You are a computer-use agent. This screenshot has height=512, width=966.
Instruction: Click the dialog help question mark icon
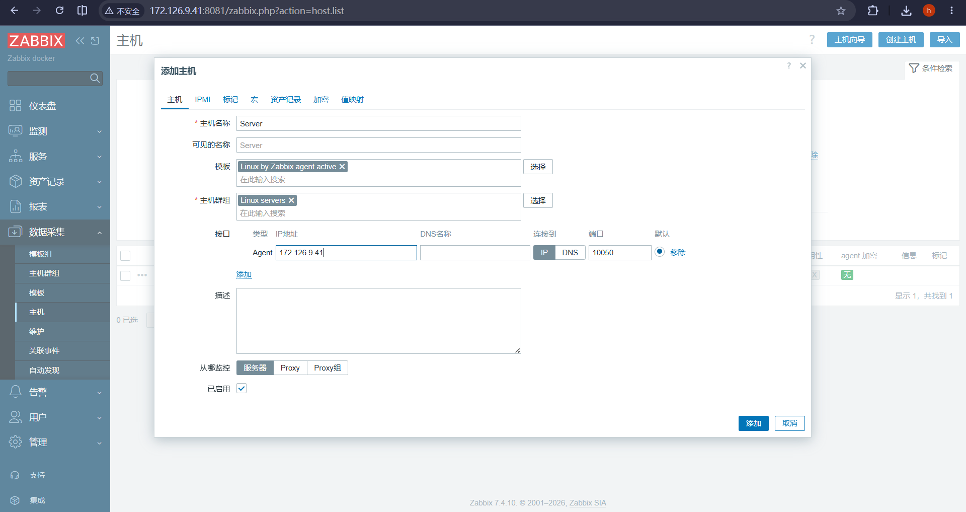click(789, 65)
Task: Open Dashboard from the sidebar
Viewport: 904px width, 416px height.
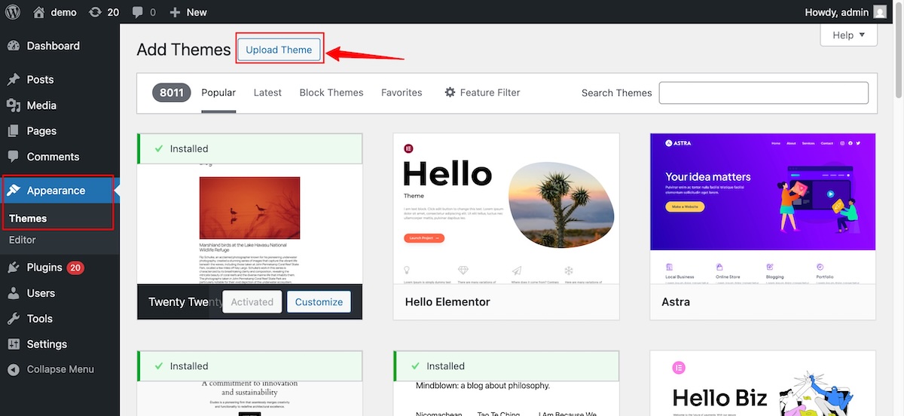Action: point(53,46)
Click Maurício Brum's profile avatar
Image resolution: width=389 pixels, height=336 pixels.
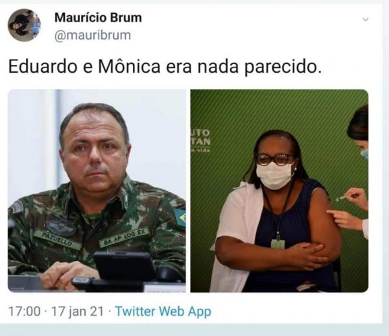click(x=24, y=25)
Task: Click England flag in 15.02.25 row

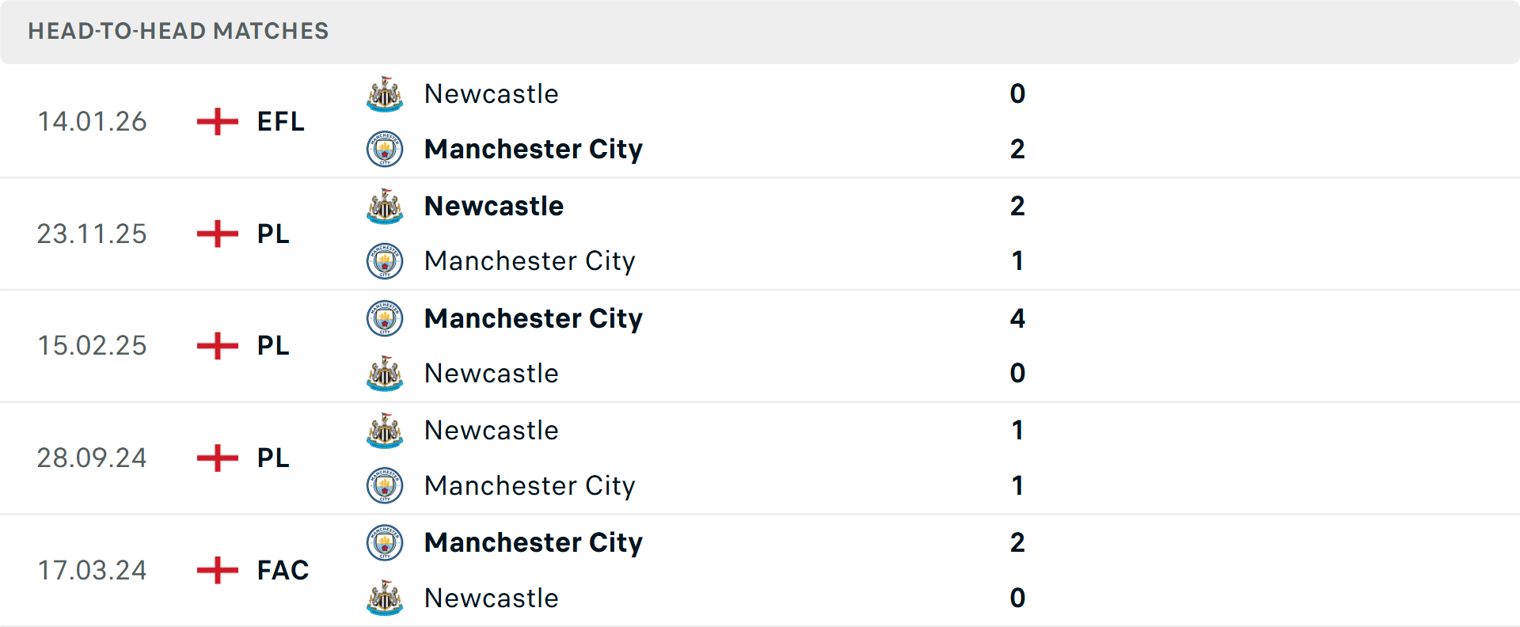Action: (x=217, y=346)
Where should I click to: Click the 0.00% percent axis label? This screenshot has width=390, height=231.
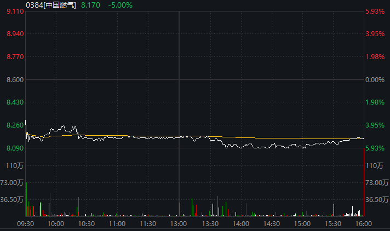pos(375,80)
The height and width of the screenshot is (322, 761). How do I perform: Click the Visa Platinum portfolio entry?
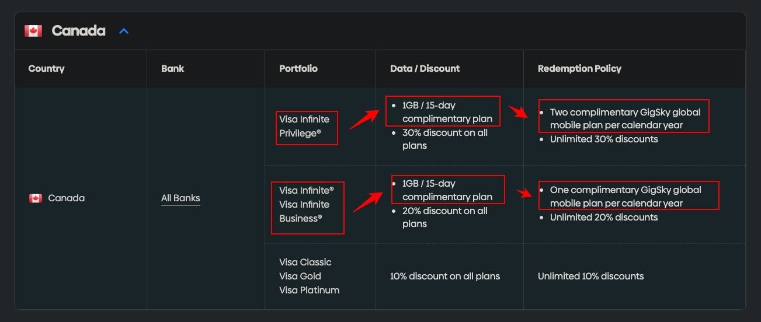pyautogui.click(x=309, y=290)
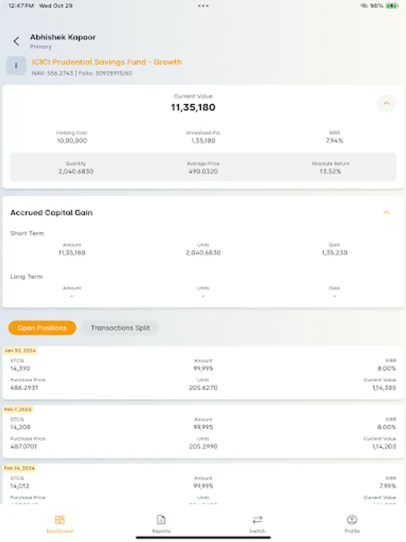Tap the back arrow beside Abhishek Kapoor
This screenshot has height=542, width=406.
tap(14, 41)
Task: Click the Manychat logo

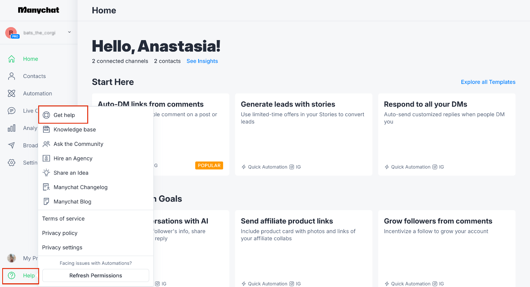Action: point(38,10)
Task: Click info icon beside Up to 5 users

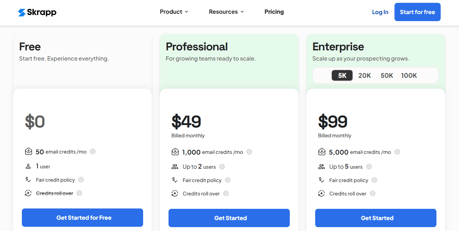Action: click(x=369, y=167)
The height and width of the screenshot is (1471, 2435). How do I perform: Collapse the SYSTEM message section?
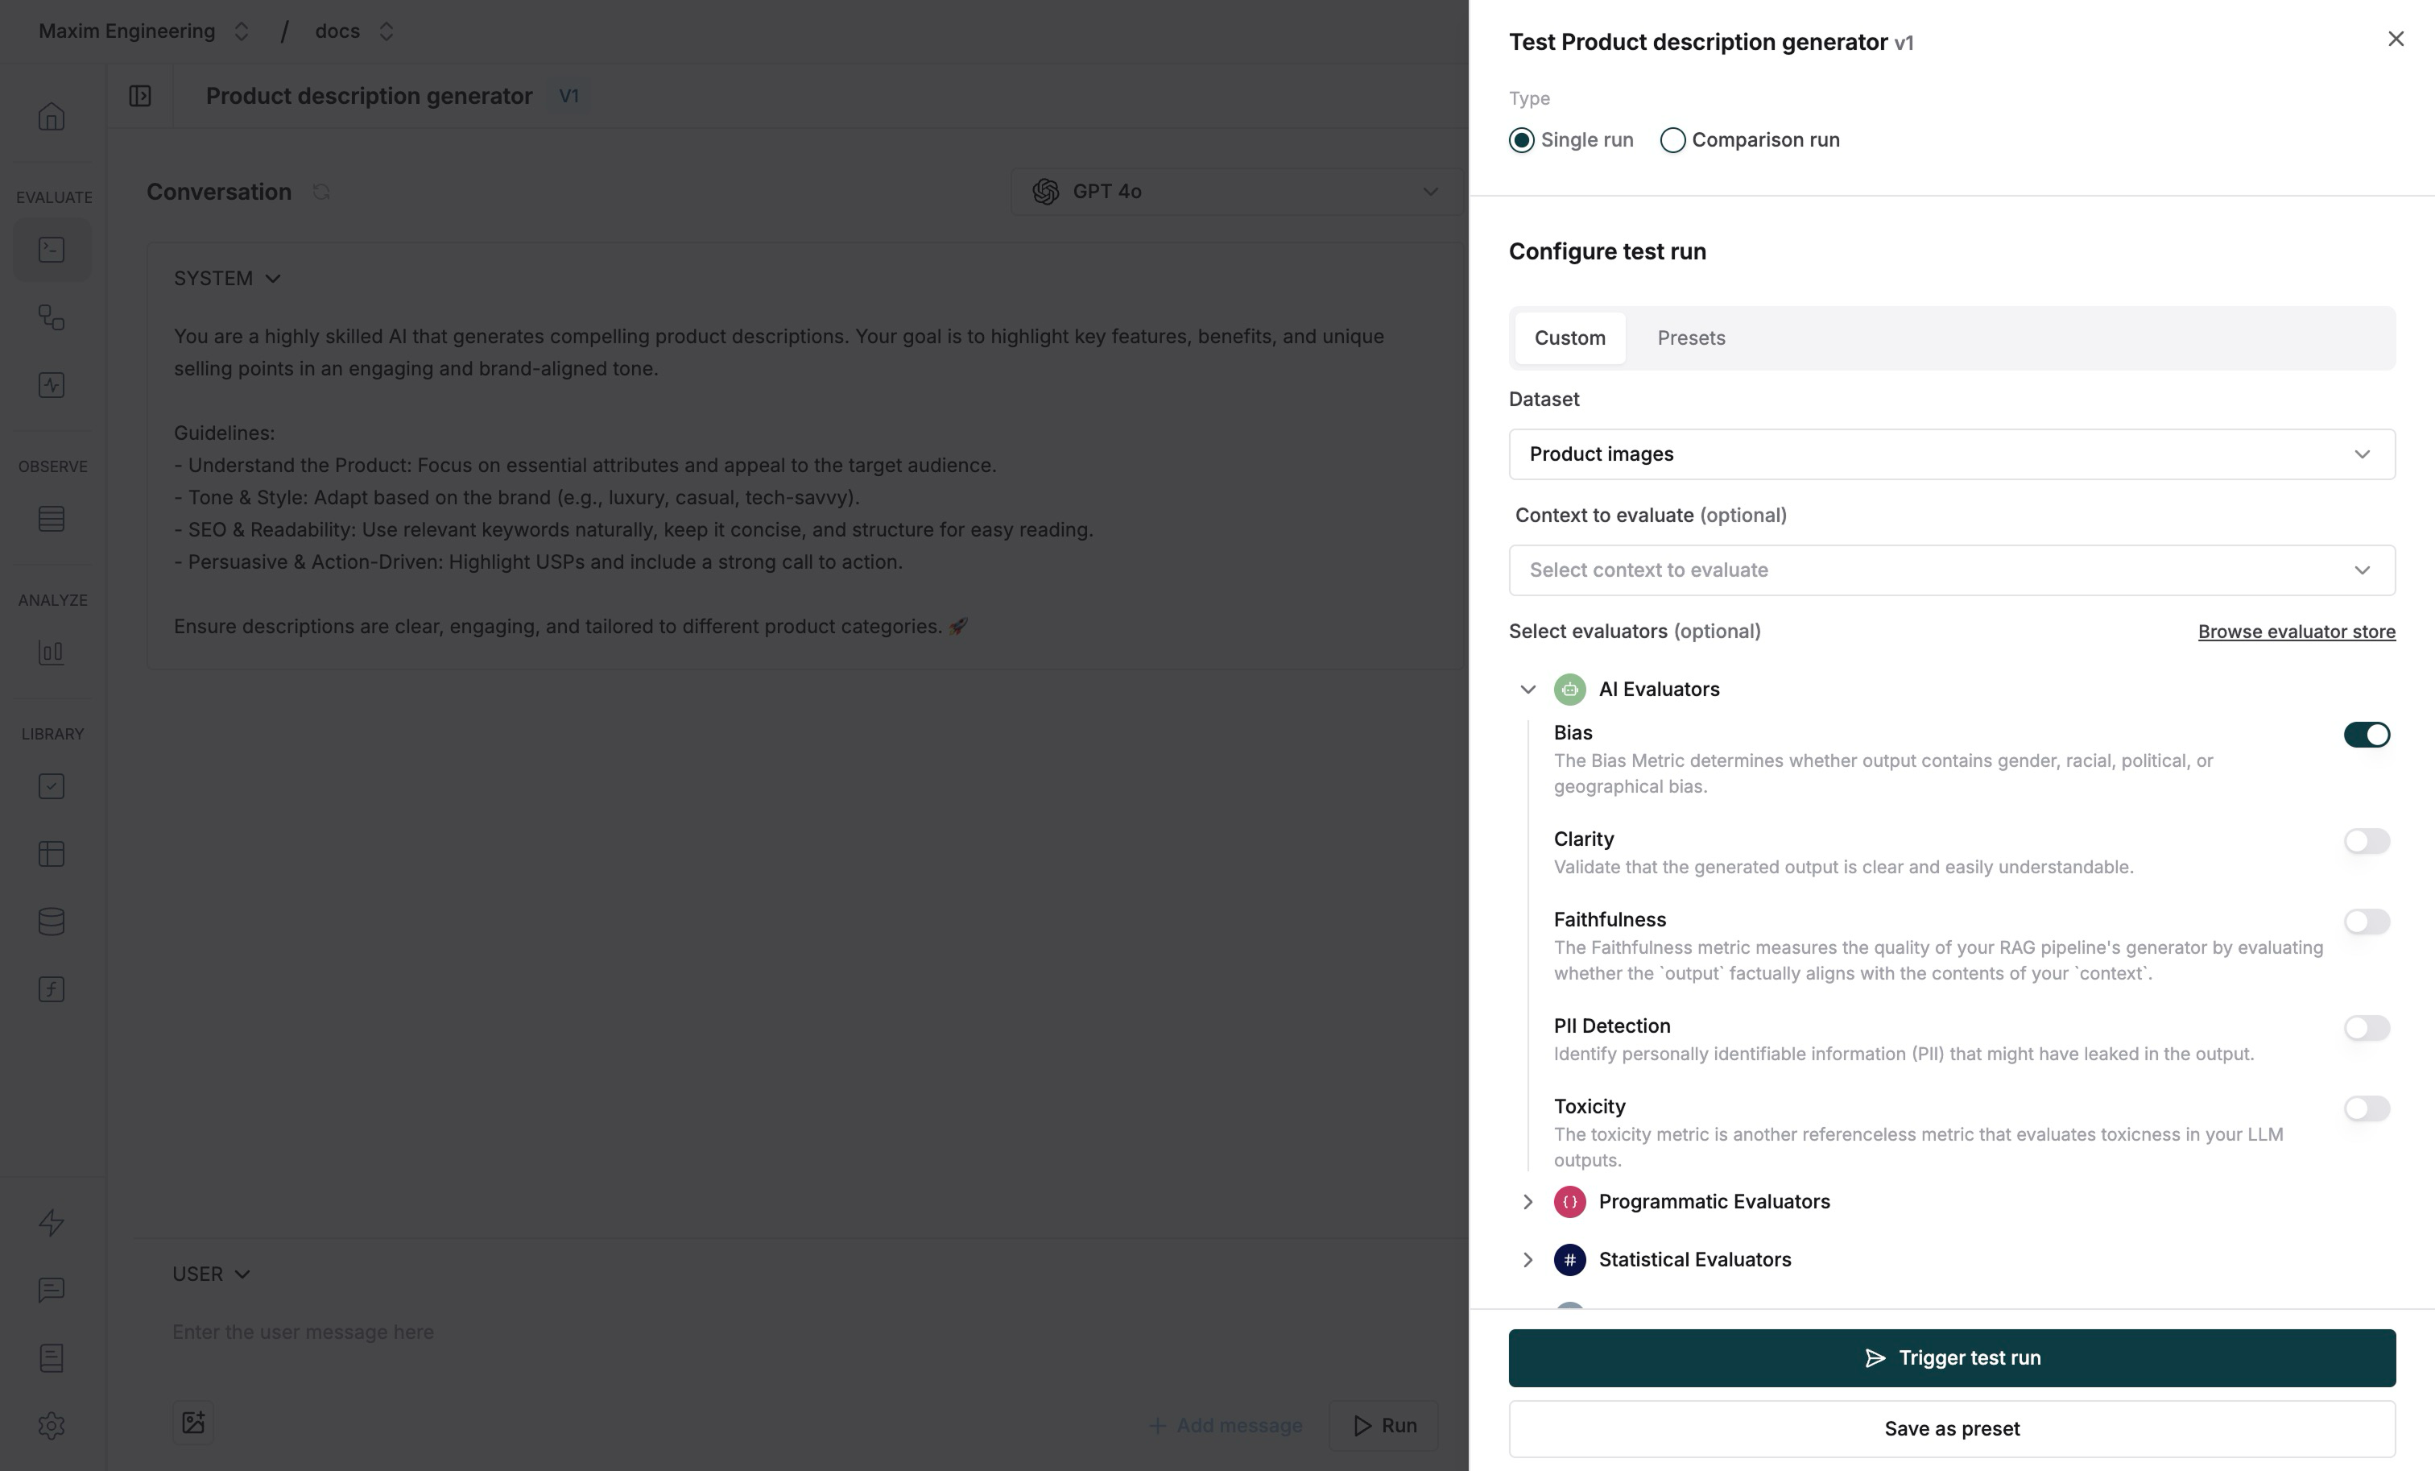click(x=274, y=278)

=======

→ BRIEF
Everything from the line containing "The height and width of the screenshot is (1471, 2435)." through the final line of the material must be set down exactly, except the pictures.

→ TASK SOLUTION
The height and width of the screenshot is (1471, 2435). How do I perform: Collapse the SYSTEM message section?
click(x=274, y=278)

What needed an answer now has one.